A year later, Mark Twain did "come back again," as an honorary life member, and was given a dinner of welcome by those who had signed the lines urging his return.


XLIV


LETTERS OF 1905. TO TWICHELL, MR. DUNEKA AND OTHERS. POLITICS AND HUMANITY. A SUMMER AT DUBLIN. MARK TWAIN AT 70


In 1884 Mark Twain had abandoned the Republican Party to vote for Cleveland. He believed the party had become corrupt, and to his last day it was hard for him to see anything good in Republican policies or performance. He was a personal friend of Thedore Roosevelt's but, as we have seen in a former letter, Roosevelt the politician rarely found favor in his eyes. With or without justification, most of the President's political acts invited his caustic sarcasm and unsparing condemnation. Another letter to Twichell of this time affords a fair example.


To Rev. J. H. Twichell, in Hartford:


Feb. 16, '05. DEAR JOE,--I knew I had in me somewhere a definite feeling about the President if I could only find the words to define it with. Here they are, to a hair--from Leonard Jerome: "For twenty years I have loved Roosevelt the man and hated Roosevelt the statesman and politician."

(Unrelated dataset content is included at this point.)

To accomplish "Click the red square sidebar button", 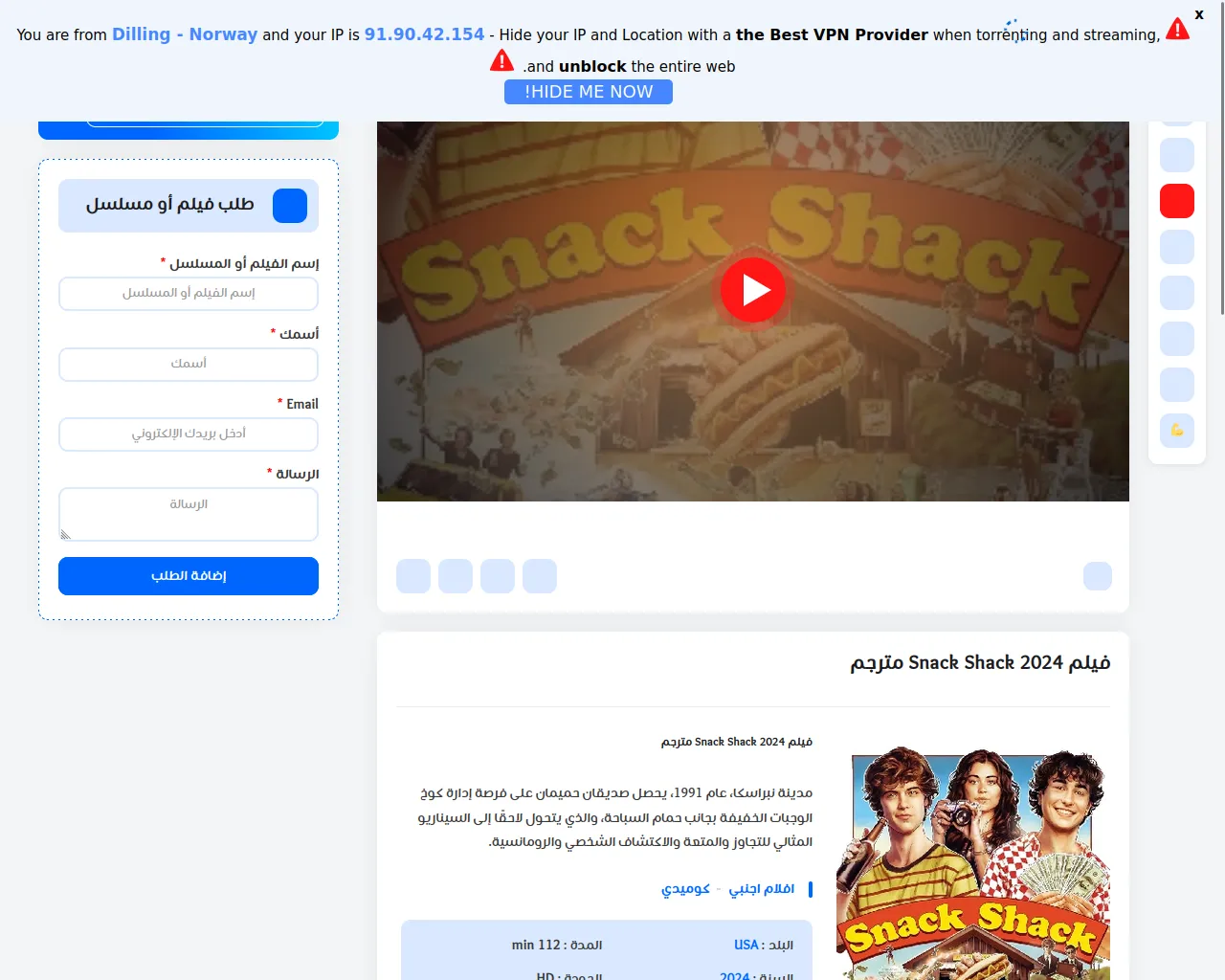I will pos(1177,201).
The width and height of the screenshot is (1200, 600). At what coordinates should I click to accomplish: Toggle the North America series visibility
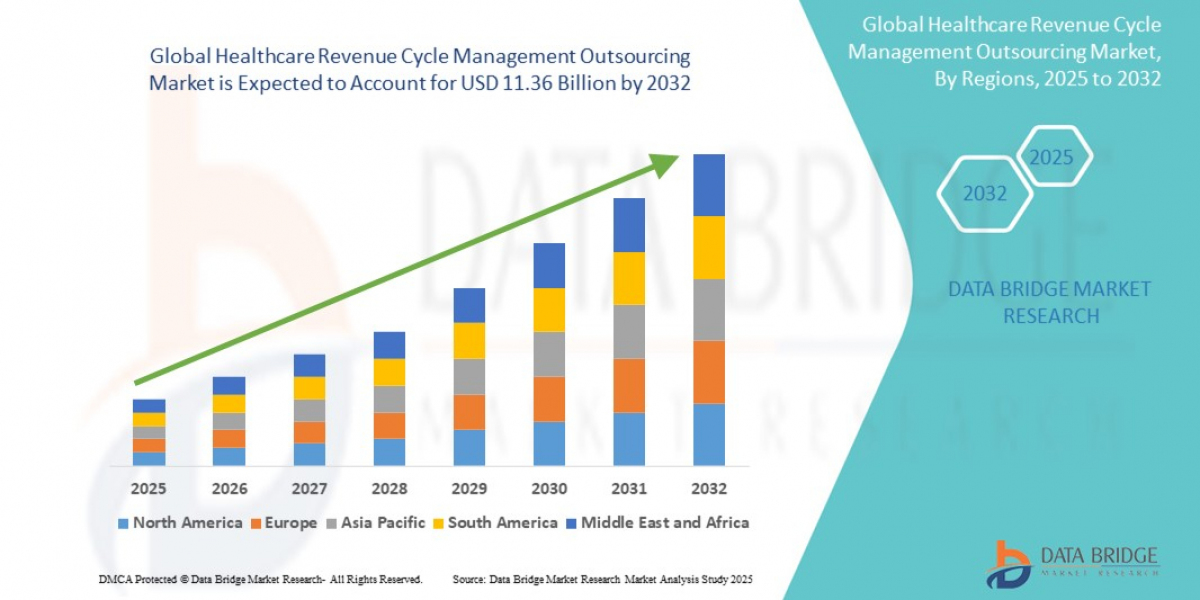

It's mighty good. Every time, in 25 years, that I have met Roosevelt the man, a wave of welcome has streaked through me with the hand-grip; but whenever (as a rule) I meet Roosevelt the statesman and politician, I find him destitute of morals and not respectworthy. It is plain that where his political self and his party self are concerned he has nothing resembling a conscience; that under those inspirations he is naively indifferent to the restraints of duty and even unaware of them; ready to kick the Constitution into the back yard whenever it gets in the way; and whenever he smells a vote, not only willing but eager to buy it, give extravagant rates for it and pay the bill not out of his own pocket or the party's, but out of the nation's, by cold pillage. As per Order 78 and the appropriation of the Indian trust funds.


But Roosevelt is excusable--I recognize it and (ought to) concede it. We are all insane, each in his own way, and with insanity goes irresponsibility. Theodore the man is sane; in fairness we ought to keep in mind that Theodore, as statesman and politician, is insane and irresponsible.